Seemingly specific to Peru, Conversation in the Cathedral lays bare the machinations of all dictatorships and their terrible ability to control, limit, destroy and end lives. In the almost 50 years since Vargas Llosa’s unflinchingly pessimistic and comfortless novel, the world has seen many autocrats, despots and megalomaniacs extend their authority and end that of their opponents by extrajudicial executions, the manipulation of the judiciary, and the assumption of extraordinary constitutional powers. The powerlessness and hopelessness that exude from Vargas Llosa’s novel did not make for pleasant reading in the past, and in 2018 it is glummer still.

But there have been changes in Peru, and there is hope there. For one, Vargas Llosa ran against Fujimori in the 1990 presidential election. He lost, beginning a decade of a slippery, sushi-subtle dictatorship by Fujimori. In that time, the despot accumulated more and more power, and banked influence and wealth for the day he might leave office. In 2000, he went to Japan, faxed his resignation as president, and did not return to Peru until 2007, when he was extradited. In 2009, he was charged with corruption and the genocide of minorities, tried, convicted, and jailed. His recent brief release from prison was a political ploy by one of his successors, who hoped the Fujimori faction in the country would help him cling to power.

That expedient move was reversed in early October, when the country’s new president vowed to abide by the decision of Peru’s highest court, which sent Fujimori back to jail. That judgment was just in time for the Fujimori factor not to be a distraction for voters in the municipal and provincial polls. Those who had lost fathers and mothers, sons and daughters, brothers and sisters, cousins, uncles and aunts, nephews and nieces, and friends and lovers to the ruthless killing machine that lay behind the Fujimori smile, felt a second wave of relief. 

And it is not inconceivable that Vargas Llosa himself would have savoured the repeated television montages of Fujimori, which moved in montage from the man in presidential pomp to the slightly bowed accused charged with corruption and murder, the shrunken convict, the buoyed released prisoner, the stooped and aged man before the constitutional court, and finally the bewildered and reimprisoned convict. 

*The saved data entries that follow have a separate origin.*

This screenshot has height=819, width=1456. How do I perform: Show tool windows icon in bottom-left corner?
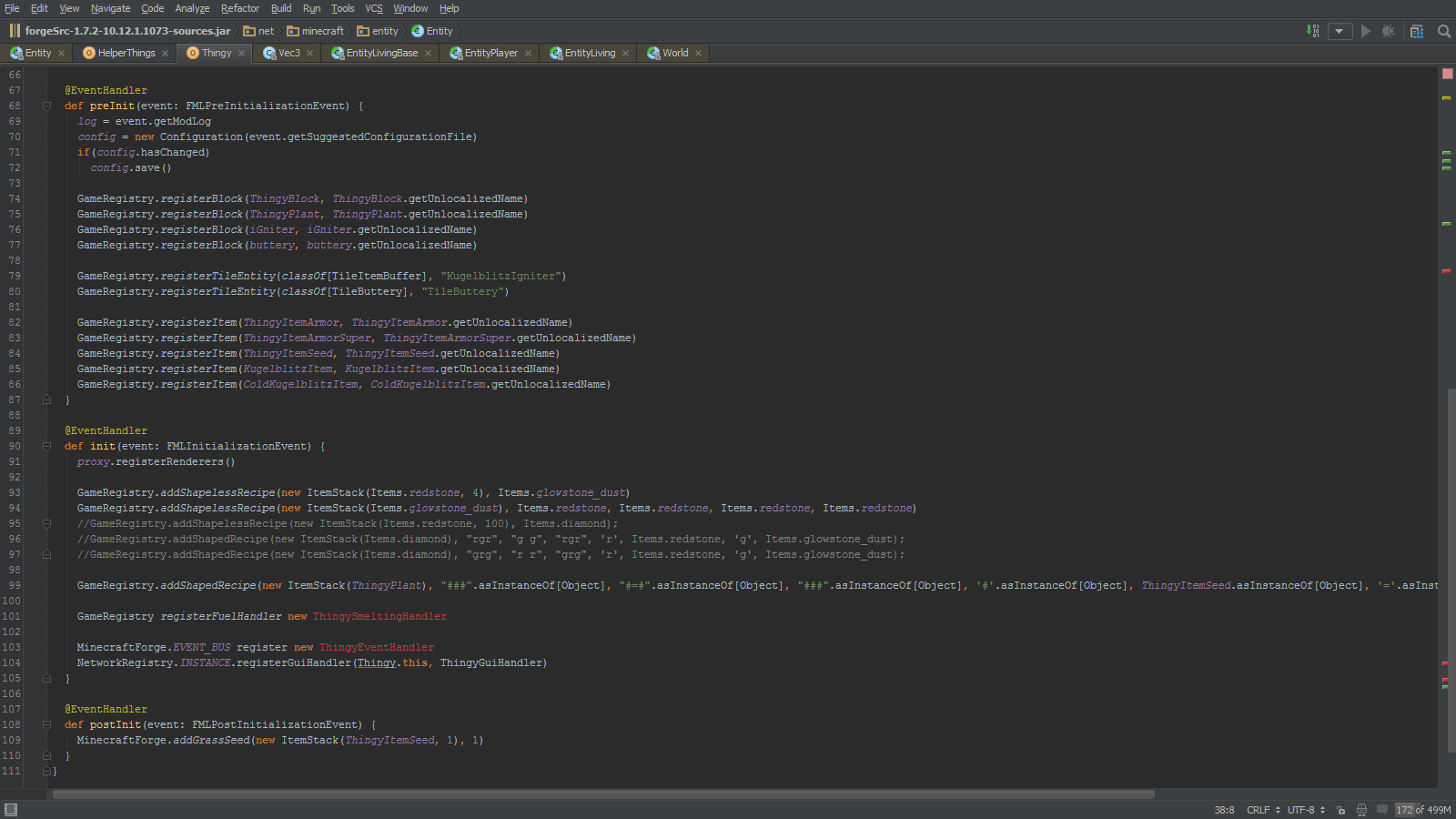coord(11,810)
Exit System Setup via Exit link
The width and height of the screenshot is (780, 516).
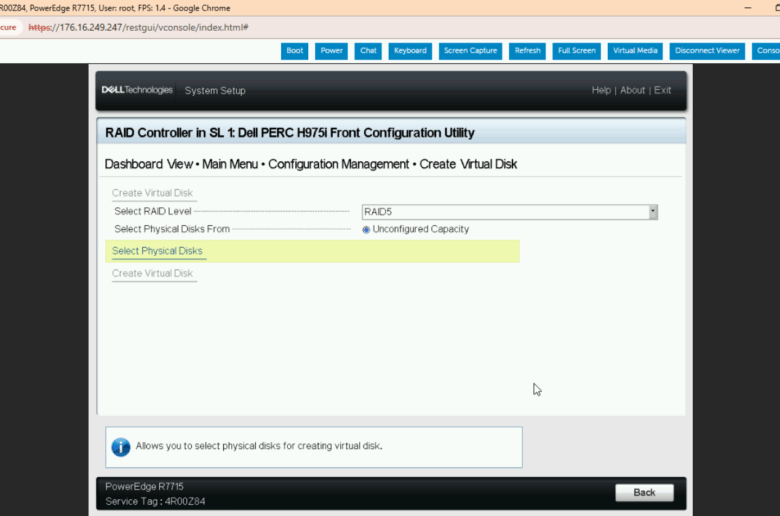662,90
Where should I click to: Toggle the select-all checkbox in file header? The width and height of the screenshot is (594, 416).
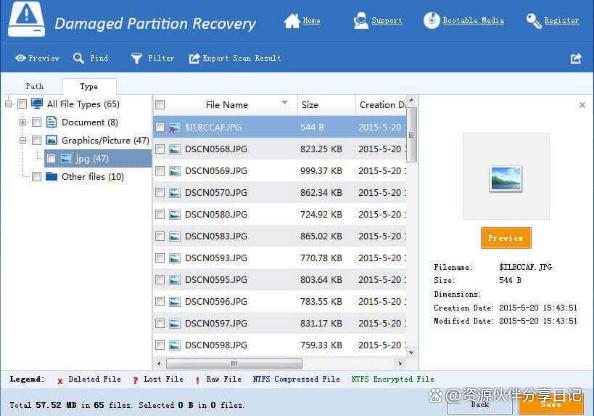point(160,105)
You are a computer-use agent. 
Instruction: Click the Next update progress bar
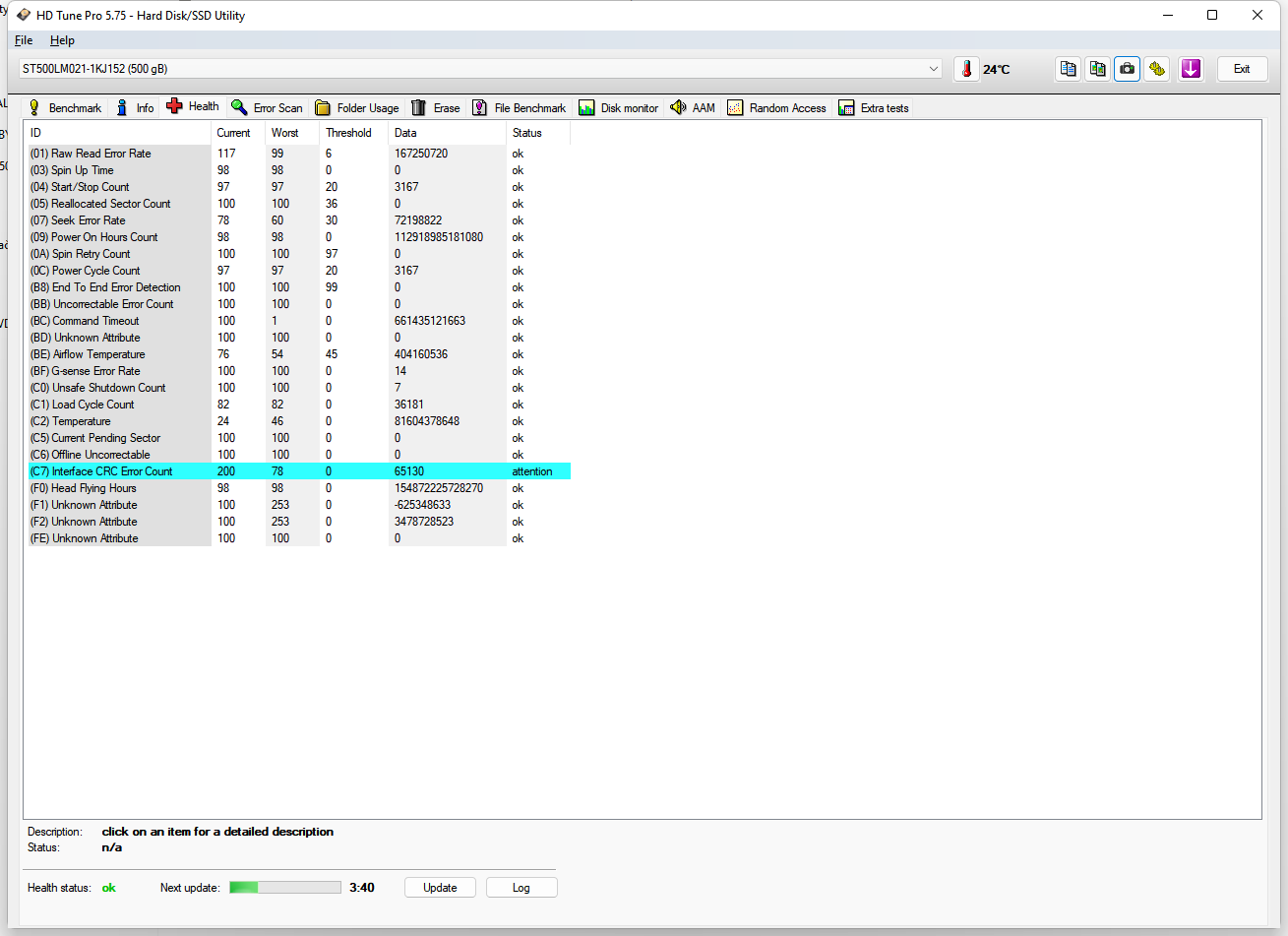285,888
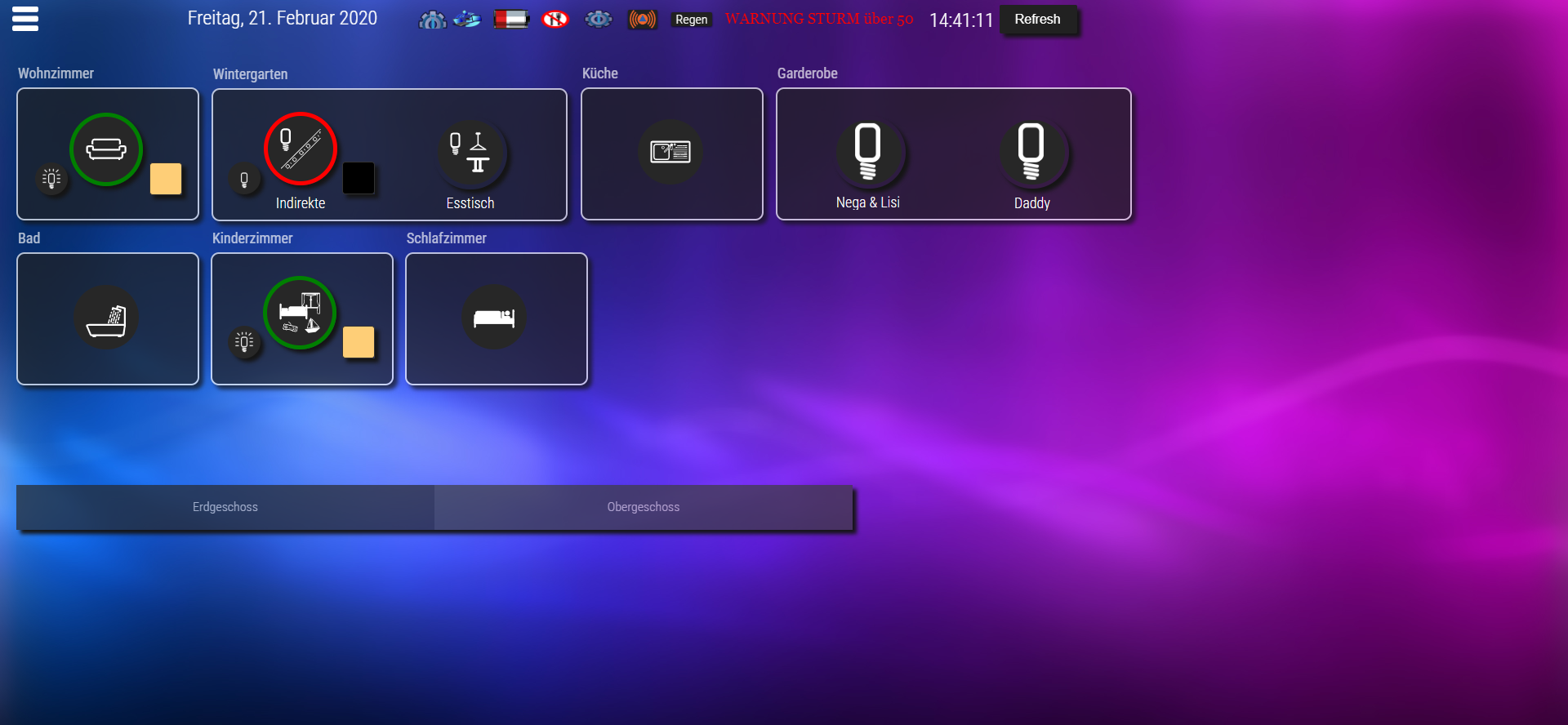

As the son of Japanese immigrants to Peru, Fujimori would know the ancient Chinese saying that heaven has eyes, and that heaven’s net is wide but its mesh is very fine. A fishy customer for decades, Fujimori has now been caught once and for all, and some of the gloom Vargas Llosa depicts as endemic and everlasting in Conversation in the Cathedral seems to have lifted. When I left Lima, a city on the sea often shrouded in mist, it was on a day of open skies and sunshine.